He Comes with Apostasy

2 Thess 2:3 says, “Let no one in any way deceive you, for it will not come unless the apostasy comes first, and the man of lawlessness is revealed, the son of destruction” (italics in in the NAS).

The apostasy here appears to be something quite definite, not merely a period where some are deliberately abandoning the faith, but a definite time where such abandonment tends to characterize the culture so significantlythat it is “the apostasy.”

The construction of verse 3 gives the indication that the apostasy and the revelation of the man of lawlessness are closely related to one another. While we may live in a climate ripe for apostasy – while Paul no doubt saw examples of apostasy, the apostasy spoken of here is directly connected to the revelation of the man of lawlessness and is a reason Paul gives for why his own era was not connected to the day of the Lord – the day of God’s wrath.

He is Characterized by Disobedience and Destruction

His title is a man of “lawlessness;” he is disobedient to God’s instructions. He refuses to be ruled by God (1 John 3:4). “Son of destruction” is a Hebrew idiom to speak of the chief characteristic of this man: destruction. Not that he merely produces destruction, but I think this really describes his ultimate future.
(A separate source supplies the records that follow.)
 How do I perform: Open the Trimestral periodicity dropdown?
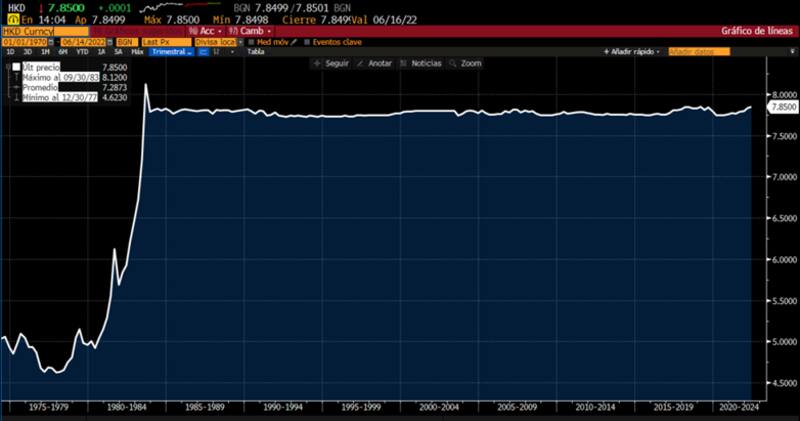pos(171,51)
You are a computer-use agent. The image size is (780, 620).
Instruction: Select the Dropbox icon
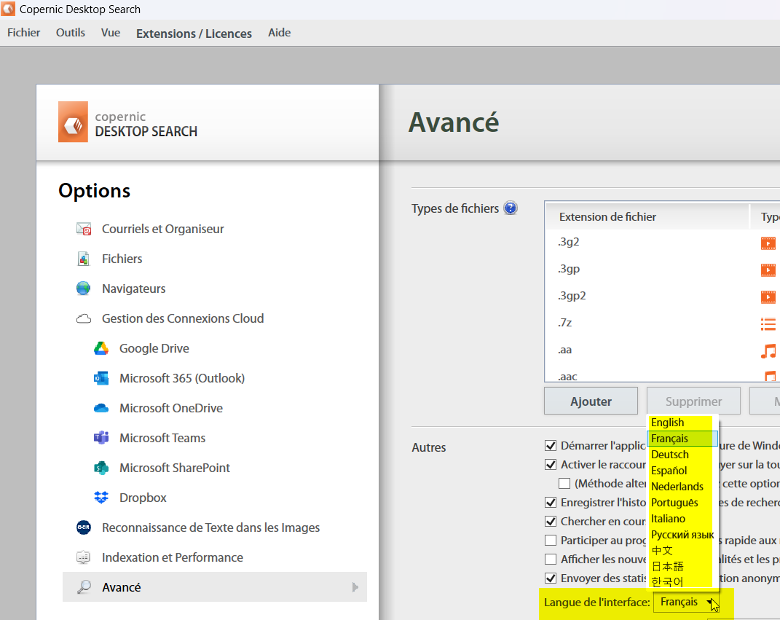click(101, 498)
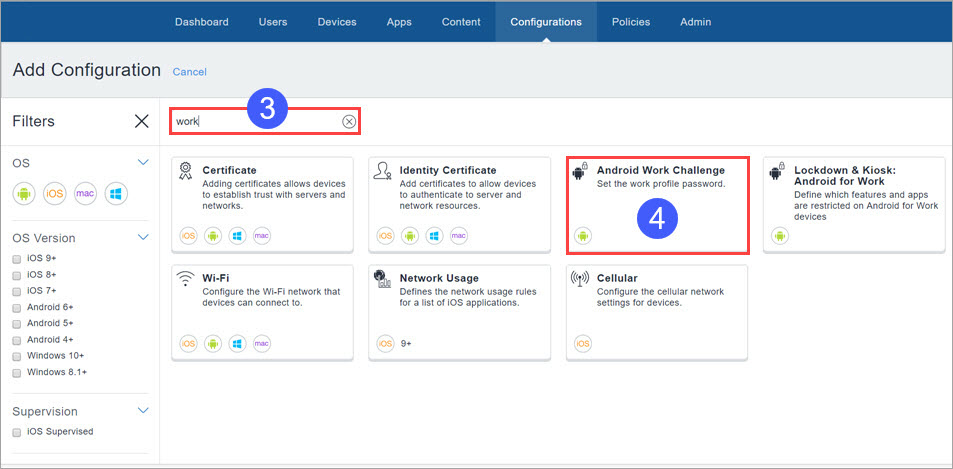Image resolution: width=953 pixels, height=469 pixels.
Task: Click the Cancel link
Action: click(189, 72)
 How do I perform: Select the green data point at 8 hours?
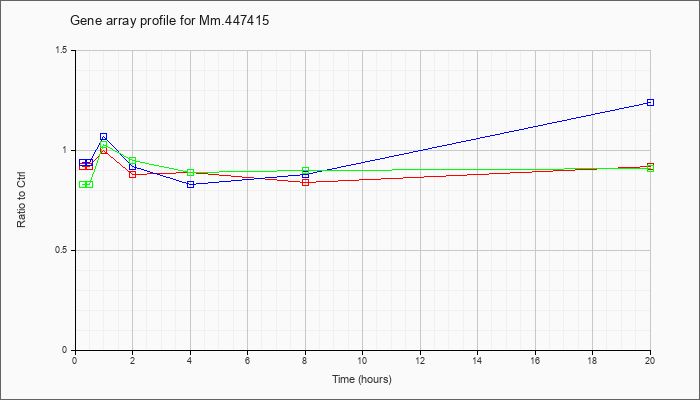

Destruction is his doom. He is the one who will be given over to destruction (Revelation 19:19-20).

He Exalts Himself as God (vv 4-5)

His life is characterized by opposition to God, primarily because his desire is to be exalted as God. In other words, he fulfills the desires Satan had for himself (Isa 14:13; Dan 7:25, 26, 27; 11:31-37; 12:11). He exalts himself to such a degree that he sets himself up within the inner sanctuary of the Jewish temple, displaying himself to be God Himself.
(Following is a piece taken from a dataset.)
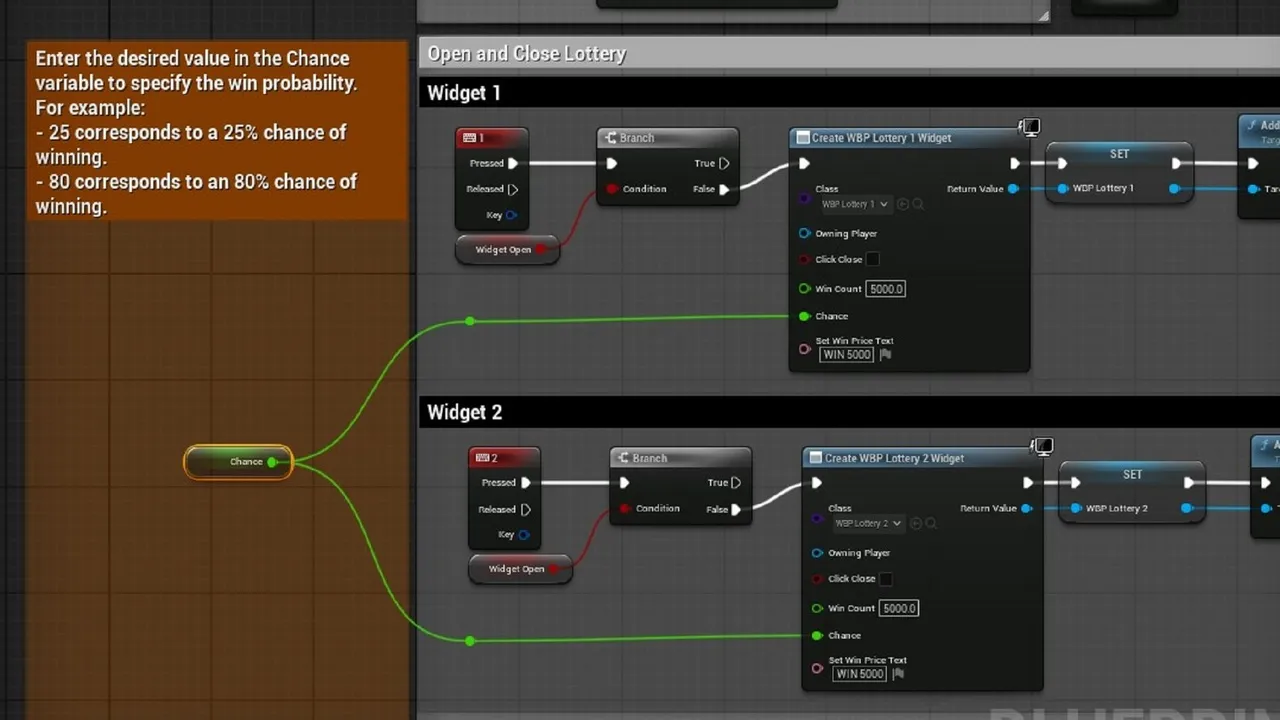This screenshot has width=1280, height=720.
Task: Click the keyboard icon on the key 1 event node
Action: [469, 138]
It is this very characteristic that causes some to suggest that this “man of lawlessness” must refer to someone in Paul’s own day, prior to A.D. 70 and the destruction of the temple in Jerusalem. Jesus spoke of this sort of thing as well (Matthew 24:15; cf., Dan 12:11). Virtually all agree that Daniel and Jesus refer to the desolation of the temple by Antiochus Ephiphanes in 167 B.C. as a temporal illustration of what would one day be more fully manifest (see 1 Maccabees 1:10, 20-24, 29-32, 37, 45-48, 59-64). Clearly by Jesus’ and Paul’s reference, Antiochus was not the fulfillment, but an example.

In A.D. 40, Gaius (Caligula) also set up his statue in the Jerusalem temple and asserted to be deity. Other Roman emperors have similar stories. But they were not the fulfillment of Paul’s words – more likely, examples of what John referred to when he predicted the coming of many antichrists (1 John 2:18). By linking the man of lawlessness with the appearing of Jesus Christ (2 Thess 2:8), Paul believed this man to be eschatological and final; one who would be personally destroyed by Jesus when he returned triumphantly to earth.
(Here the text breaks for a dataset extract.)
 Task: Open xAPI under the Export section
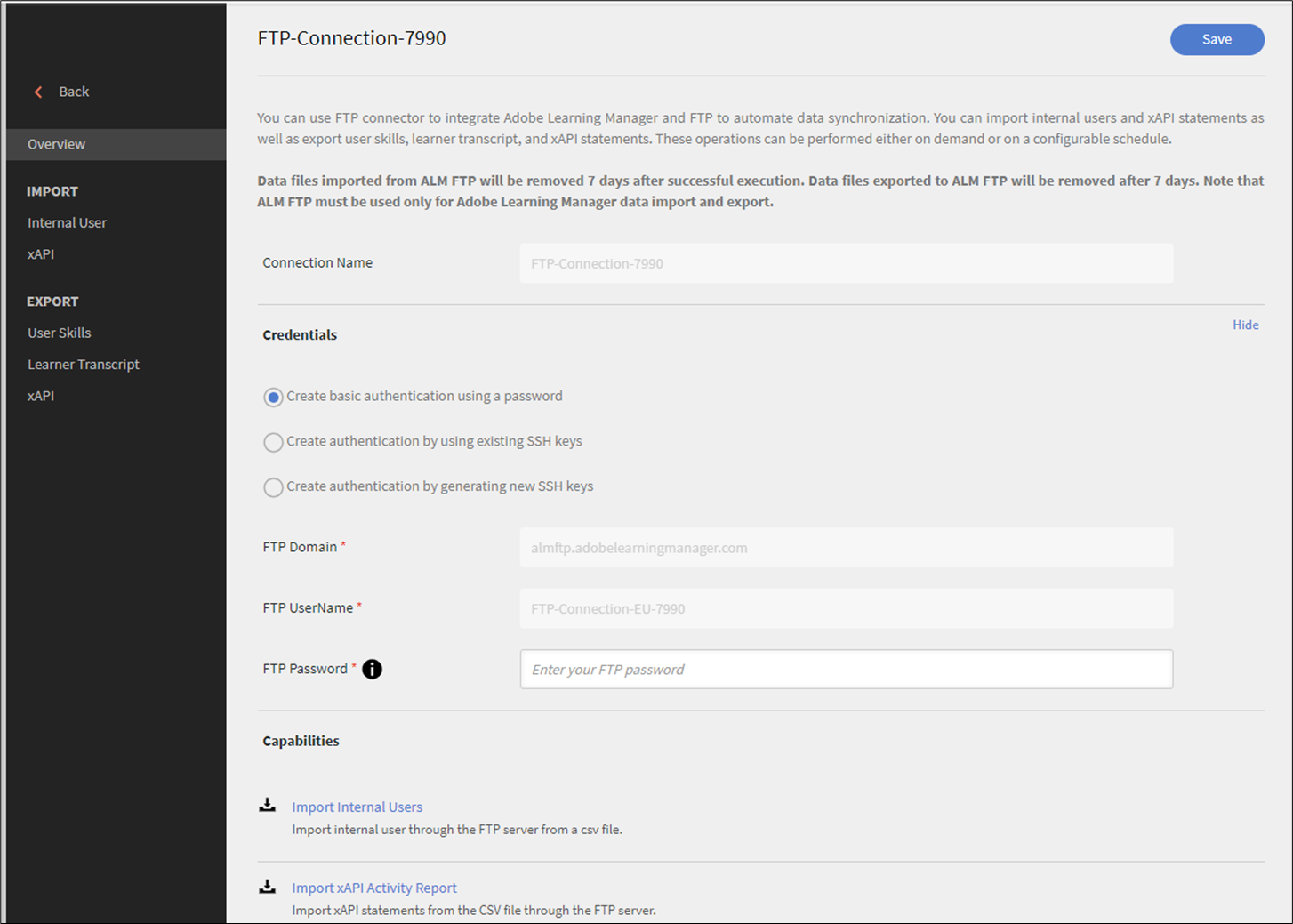(x=41, y=396)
He is Currently Restrained (vv 6-7)

Paul indicated that this man of lawlessness is “now” restrained (cp. all the timing terminology in this passage: “in his time” v 6, “already,” v 7, “until,” v 7, “then,” v 8). The reason for the restraint is given also “so that in his time he may be revealed.” Meaning, the restraining keeps back his being revealed until “his time.” Interestingly, a neuter term is used to speak of his restraining in verse 6: “what restrains him now.” In verse 7 the masculine is used: “he who restrains.” Consider that the man of lawlessness can deceive the entire world into thinking he is a manifestation of the Hebrew God, he does so with miracles, signs, and wonders, and all of his abilities and energies are derived from the supernatural work of Satan.

So, whatever, or whoever is restraining him right now must not be merely earthly. The restrainer is not likely to be a human government such as the Roman government of Paul’s day. Rome did not restrain evil – it promoted it. Furthermore, Christ did not physically appear and destroy it. While it may be conjecture, I have no problem believing that the one restraining is the Spirit of God. How and when His restraint is removed, I can’t be dogmatic. Perhaps there will be some shift in the role of the Holy Spirit at this time when the man of lawlessness is revealed, that allows an expansion of evil across the planet that is unprecedented (Matt 24:21).

More tomorrow.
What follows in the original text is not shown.